Schools

School Board Approves Full-Time Teaching Jobs

The Saucon Valley School Board voted to maintain a full-time consumer science teaching position in its 2013-2014 budget, and to make a part-time gifted teacher a full-time gifted and kindergarten teacher.

The Saucon Valley School Board voted this week to maintain a full-time consumer science (home economics) teaching position in its 2013-2014 budget, and to make a part-time gifted teacher a full-time gifted and kindergarten teacher.

Superintendent Dr.

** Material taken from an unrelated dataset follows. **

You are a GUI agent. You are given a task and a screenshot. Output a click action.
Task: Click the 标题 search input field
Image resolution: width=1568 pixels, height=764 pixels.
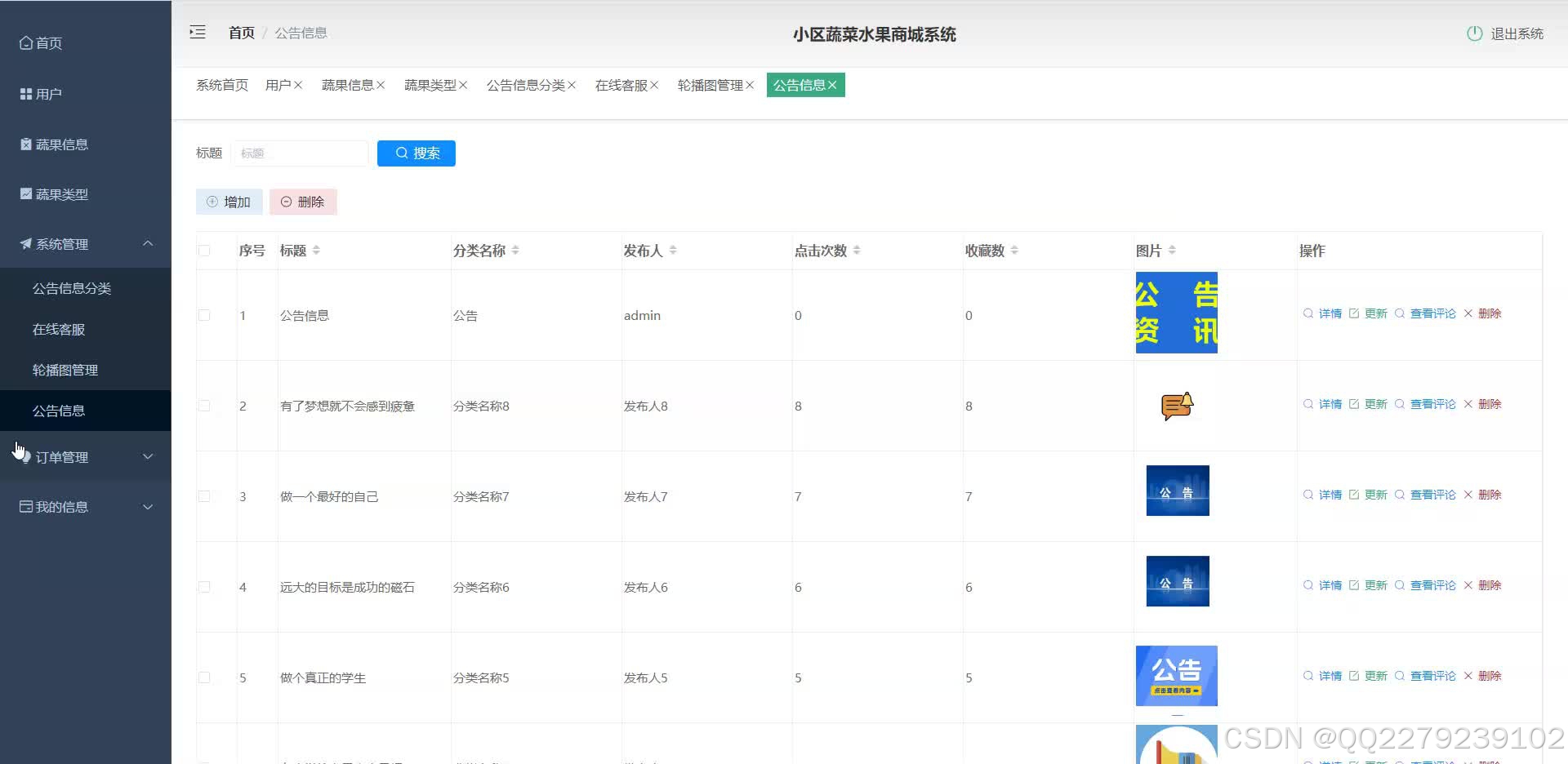click(x=300, y=153)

Sandra Fellin, who was absent from the meeting, had previously recommended making the part-time gifted job a full-time gifted/kindergarten position, citing increasing kindergarten enrollment.

The board's vote to keep the consumer science position full-time was 5-4, with members Bryan Eichfeld, Susan Baxter, Edward Inghrim and president Michael Karabin voting against the motion.

Eichfeld, who earlier this year voted in favor of the full-time consumer science position, said he wanted "to pull that (decision) back."

Board member Sandra Miller, however, called the attempt to do so "capricious" and said the change would cause upheaval for 84 high school students whose schedules would be impacted.

"This is complicated to do a master schedule," she said. "I think it’s appropriate that we stick by the decision we made."

When asked, assistant superintendent Carl Atkinson said his understanding was that the district's full-time consumer science teacher, Kristen Shickora, would likely resign if the position were made part-time.

"We've been led to believe that she would go," he said.

Board members discussed why Fellin had initially recommended that the consumer science position be made part-time, and couldn't reach agreement about whether the motivation for the recommendation was strictly fiscal or involved other considerations.

Karabin said his understanding was that the recommendation was "all academics," but Miller contended it "was a budgetary recommendation—not a curriculum recommendation—and that is a big difference."

"The problem is that Dr. Fellin’s not here to clarify (her recommendation)," Miller said.

A discussion about the merits of offering students a wide variety of electives is "a philosophical discussion that will take a long period of time," she added.